PROVIDED INFORMATION:
◆ ◆ ◆
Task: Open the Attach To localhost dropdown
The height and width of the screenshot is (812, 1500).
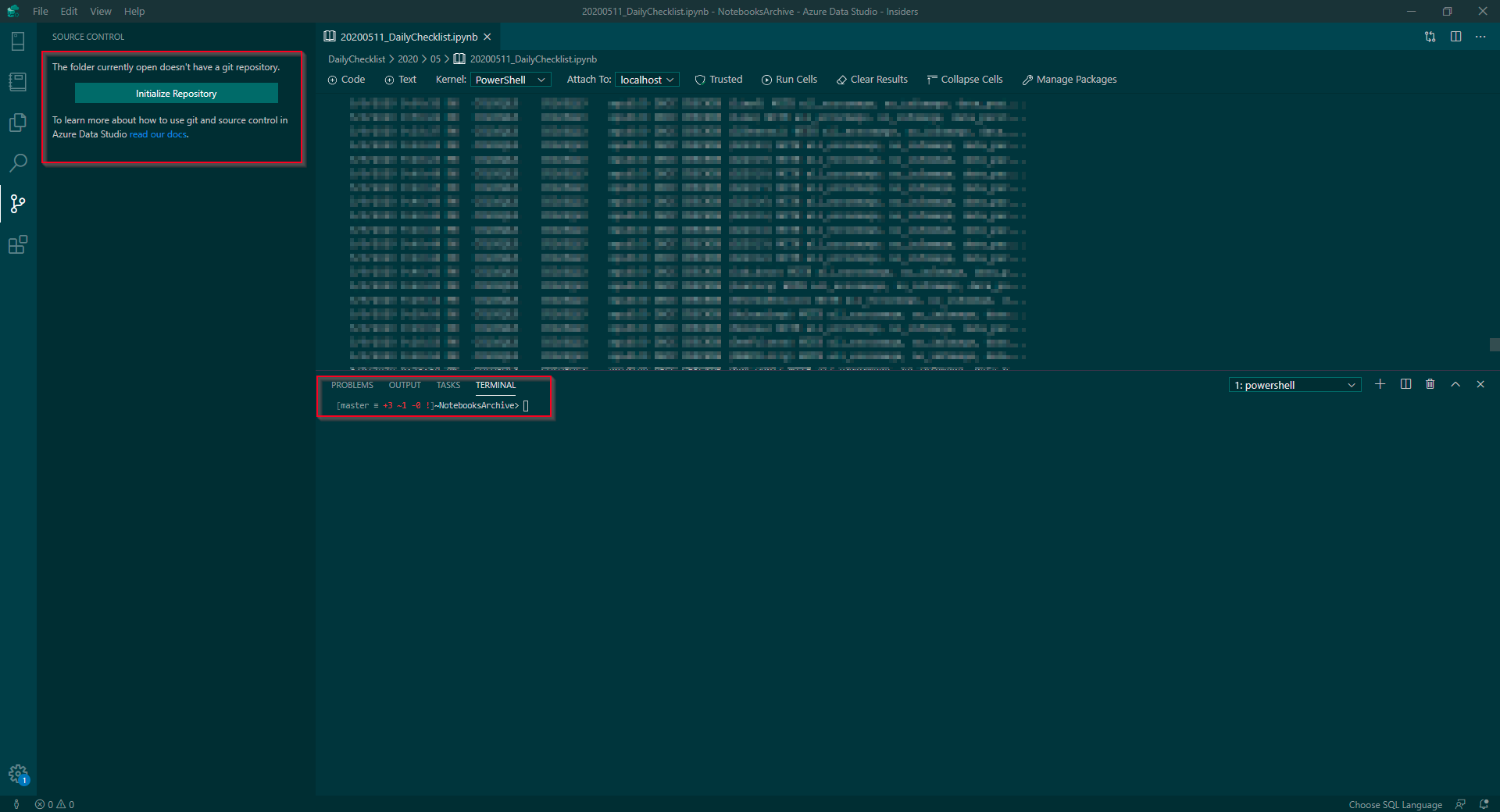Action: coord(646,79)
◆ ◆ ◆
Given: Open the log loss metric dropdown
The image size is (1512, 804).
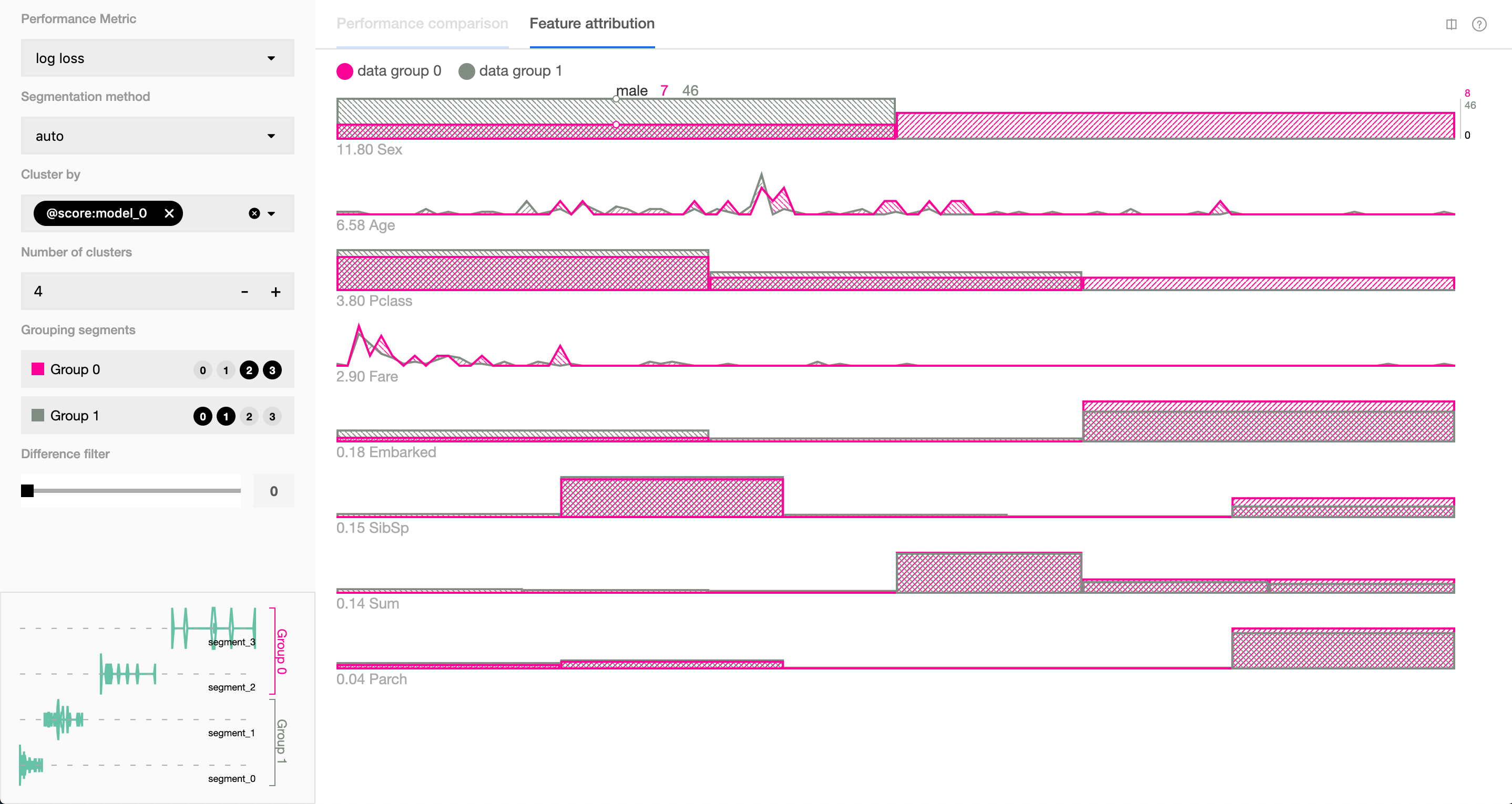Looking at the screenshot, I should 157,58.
◆ ◆ ◆
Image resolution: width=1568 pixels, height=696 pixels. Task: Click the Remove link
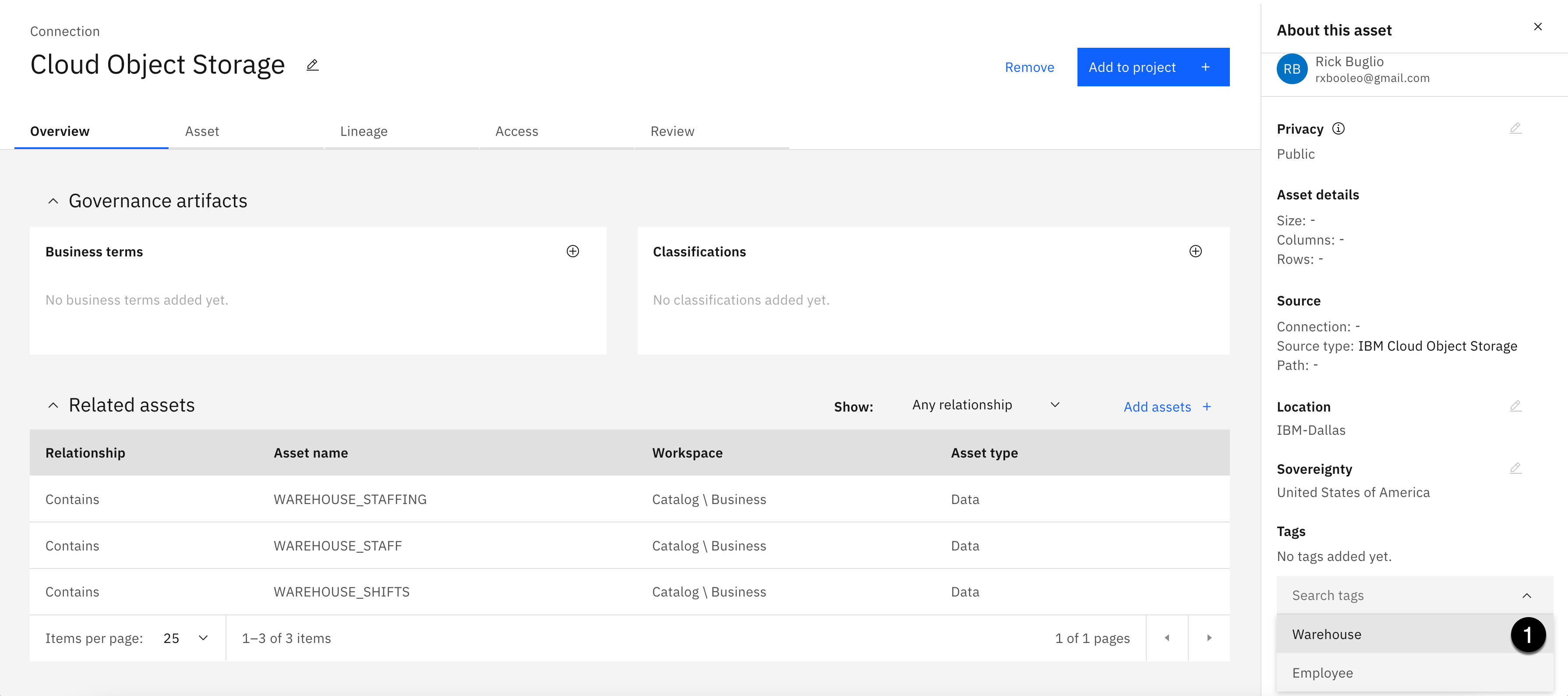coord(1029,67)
◆ ◆ ◆
WHAT TO WORK ON:
Report back each line of the entries that holds the string "dropdown".

EXERCISE SOLUTION:
Task: Open the Attach To localhost dropdown
Given: Open the log loss metric dropdown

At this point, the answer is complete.